(RECORDS Opens)

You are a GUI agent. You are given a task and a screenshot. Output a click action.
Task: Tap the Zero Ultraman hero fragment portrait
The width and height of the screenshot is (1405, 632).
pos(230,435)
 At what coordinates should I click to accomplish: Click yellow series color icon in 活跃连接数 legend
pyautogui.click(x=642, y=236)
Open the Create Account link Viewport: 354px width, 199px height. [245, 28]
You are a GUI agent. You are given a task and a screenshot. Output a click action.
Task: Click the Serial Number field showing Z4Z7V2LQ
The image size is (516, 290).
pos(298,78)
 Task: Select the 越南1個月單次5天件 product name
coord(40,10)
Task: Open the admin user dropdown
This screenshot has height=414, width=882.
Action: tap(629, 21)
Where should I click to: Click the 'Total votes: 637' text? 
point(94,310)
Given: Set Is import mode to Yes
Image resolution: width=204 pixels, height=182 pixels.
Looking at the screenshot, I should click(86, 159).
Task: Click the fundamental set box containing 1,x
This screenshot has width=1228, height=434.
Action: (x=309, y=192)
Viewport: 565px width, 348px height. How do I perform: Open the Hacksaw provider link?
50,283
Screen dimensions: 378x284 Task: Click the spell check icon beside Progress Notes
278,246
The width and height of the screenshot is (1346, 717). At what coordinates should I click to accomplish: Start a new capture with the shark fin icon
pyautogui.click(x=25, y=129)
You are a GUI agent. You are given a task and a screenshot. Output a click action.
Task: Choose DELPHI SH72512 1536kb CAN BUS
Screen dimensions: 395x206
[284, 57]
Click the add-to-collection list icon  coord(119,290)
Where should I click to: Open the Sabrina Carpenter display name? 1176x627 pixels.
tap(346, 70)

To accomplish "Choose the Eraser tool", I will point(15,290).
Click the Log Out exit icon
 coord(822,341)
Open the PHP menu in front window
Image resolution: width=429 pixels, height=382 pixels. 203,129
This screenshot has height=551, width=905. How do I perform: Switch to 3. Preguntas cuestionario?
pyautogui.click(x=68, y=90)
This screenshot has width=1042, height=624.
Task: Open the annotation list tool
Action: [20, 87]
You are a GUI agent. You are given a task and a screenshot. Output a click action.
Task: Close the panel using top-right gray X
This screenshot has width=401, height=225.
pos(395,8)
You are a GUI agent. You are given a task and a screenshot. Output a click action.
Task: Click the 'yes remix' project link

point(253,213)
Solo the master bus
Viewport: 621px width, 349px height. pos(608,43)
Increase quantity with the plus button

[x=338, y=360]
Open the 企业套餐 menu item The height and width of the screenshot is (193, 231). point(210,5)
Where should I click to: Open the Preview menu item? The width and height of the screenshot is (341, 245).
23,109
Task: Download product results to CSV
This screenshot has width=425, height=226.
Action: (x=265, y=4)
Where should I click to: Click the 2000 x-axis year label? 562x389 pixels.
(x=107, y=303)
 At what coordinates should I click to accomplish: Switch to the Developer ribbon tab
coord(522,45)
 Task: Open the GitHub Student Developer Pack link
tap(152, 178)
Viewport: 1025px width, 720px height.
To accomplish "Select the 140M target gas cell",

(RECORDS Closes)

ABOUT THIS TASK: Each line of the data must come back exactly as written.

SOLUTION FOR THIS EXERCISE:
You are a GUI agent. You are given a task and a screenshot. Output a click action.
Task: Tap the Zero Ultraman hero fragment portrait
The width and height of the screenshot is (1405, 632).
pos(230,435)
 At what coordinates should I click to accomplish: Click yellow series color icon in 活跃连接数 legend
pyautogui.click(x=642, y=236)
Open the Create Account link Viewport: 354px width, 199px height. [245, 28]
You are a GUI agent. You are given a task and a screenshot. Output a click action.
Task: Click the Serial Number field showing Z4Z7V2LQ
The image size is (516, 290).
pos(298,78)
 Task: Select the 越南1個月單次5天件 product name
coord(40,10)
Task: Open the admin user dropdown
This screenshot has height=414, width=882.
Action: tap(629, 21)
Where should I click to: Click the 'Total votes: 637' text? 
point(94,310)
Given: Set Is import mode to Yes
Image resolution: width=204 pixels, height=182 pixels.
Looking at the screenshot, I should click(86, 159).
Task: Click the fundamental set box containing 1,x
This screenshot has width=1228, height=434.
Action: (x=309, y=192)
Viewport: 565px width, 348px height. How do I perform: Open the Hacksaw provider link?
50,283
Screen dimensions: 378x284 Task: Click the spell check icon beside Progress Notes
278,246
The width and height of the screenshot is (1346, 717). At what coordinates should I click to accomplish: Start a new capture with the shark fin icon
pyautogui.click(x=25, y=129)
You are a GUI agent. You are given a task and a screenshot. Output a click action.
Task: Choose DELPHI SH72512 1536kb CAN BUS
Screen dimensions: 395x206
[284, 57]
Click the add-to-collection list icon  coord(119,290)
Where should I click to: Open the Sabrina Carpenter display name? 1176x627 pixels.
tap(346, 70)

To accomplish "Choose the Eraser tool", I will point(15,290).
Click the Log Out exit icon
 coord(822,341)
Open the PHP menu in front window
Image resolution: width=429 pixels, height=382 pixels. 203,129
This screenshot has height=551, width=905. How do I perform: Switch to 3. Preguntas cuestionario?
pyautogui.click(x=68, y=90)
This screenshot has width=1042, height=624.
Task: Open the annotation list tool
Action: [20, 87]
You are a GUI agent. You are given a task and a screenshot. Output a click action.
Task: Close the panel using top-right gray X
This screenshot has width=401, height=225.
pos(395,8)
You are a GUI agent. You are given a task and a screenshot. Output a click action.
Task: Click the 'yes remix' project link

point(253,213)
Solo the master bus
Viewport: 621px width, 349px height. pos(608,43)
Increase quantity with the plus button

[x=338, y=360]
Open the 企业套餐 menu item The height and width of the screenshot is (193, 231). point(210,5)
Where should I click to: Open the Preview menu item? The width and height of the screenshot is (341, 245).
23,109
Task: Download product results to CSV
This screenshot has width=425, height=226.
Action: (x=265, y=4)
Where should I click to: Click the 2000 x-axis year label? 562x389 pixels.
(x=107, y=303)
 At what coordinates should I click to accomplish: Switch to the Developer ribbon tab
coord(522,45)
 Task: Open the GitHub Student Developer Pack link
tap(152, 178)
Viewport: 1025px width, 720px height.
To accomplish "Select the 140M target gas cell",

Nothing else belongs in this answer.